Dihydroceramide desaturase 1 (DES) is the enzyme responsible for converting dihydroceramide into ceramide in the de novo sphingolipid biosynthesis pathway. Dihydroceramide can inhibit ceramide channel formation to interfere with apoptosis. We have shown that following ceramide synthase knockdown, photodynamic therapy (PDT), a cancer treatment modality, is associated with decreased levels of ceramides and dihydroceramides in cells that are resistant to apoptosis. Aim: Here we investigated the effect of DES knockdown on the sphingolipid profile and apoptosis in human head and neck squamous carcinoma cells after PDT with the silicon phthalocyanine Pc 4.

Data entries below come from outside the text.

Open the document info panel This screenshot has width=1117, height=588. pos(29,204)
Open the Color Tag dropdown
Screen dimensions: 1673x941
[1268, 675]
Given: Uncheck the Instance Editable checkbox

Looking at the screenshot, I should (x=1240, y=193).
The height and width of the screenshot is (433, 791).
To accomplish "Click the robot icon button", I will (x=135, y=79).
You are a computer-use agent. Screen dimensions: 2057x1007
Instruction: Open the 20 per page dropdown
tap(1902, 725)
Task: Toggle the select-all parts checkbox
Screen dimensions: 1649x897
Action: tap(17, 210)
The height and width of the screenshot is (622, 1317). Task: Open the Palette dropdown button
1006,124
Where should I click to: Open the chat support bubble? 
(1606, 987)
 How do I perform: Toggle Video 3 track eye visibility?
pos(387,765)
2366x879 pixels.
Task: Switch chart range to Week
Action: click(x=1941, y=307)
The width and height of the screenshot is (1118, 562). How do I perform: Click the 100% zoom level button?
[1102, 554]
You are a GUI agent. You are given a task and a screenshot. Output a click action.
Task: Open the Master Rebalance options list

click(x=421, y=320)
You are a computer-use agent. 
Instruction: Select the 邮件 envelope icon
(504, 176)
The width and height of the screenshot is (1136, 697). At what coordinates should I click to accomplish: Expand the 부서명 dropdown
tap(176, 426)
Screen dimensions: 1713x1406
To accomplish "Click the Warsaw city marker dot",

Following siRNA transfection and PDT treatment, quantitative real-time polymerase chain reaction for quantification of DES mRNA, immunoblotting for protein expression, mass spectrometry for sphingolipid analysis, spectrofluorometry for caspase 3-like (DEVDase) activity, flow cytometry for apoptosis detection, and trypan blue assay for cell viability evaluation, were performed.

Down-regulation of DES led to a substantial increase in levels of dihydroceramides without affecting ceramide levels. PDT-induced accumulation of individual dihydroceramides and global ceramides was increased by DES knockdown. Concomitantly, mitochondrial depolarization, DEVDase activation, late-apoptosis and cell death were attenuated by DES knockdown. Early apoptosis, however, was enhanced.

Our findings support the following: (i) dihydroceramide reduces pro-apoptotic effects of ceramide; (ii) cells adapt to DES knockdown to become more sensitive to ceramide and early-apoptosis; (iii) DES is a potential molecular target for regulating apoptotic resistance to PDT.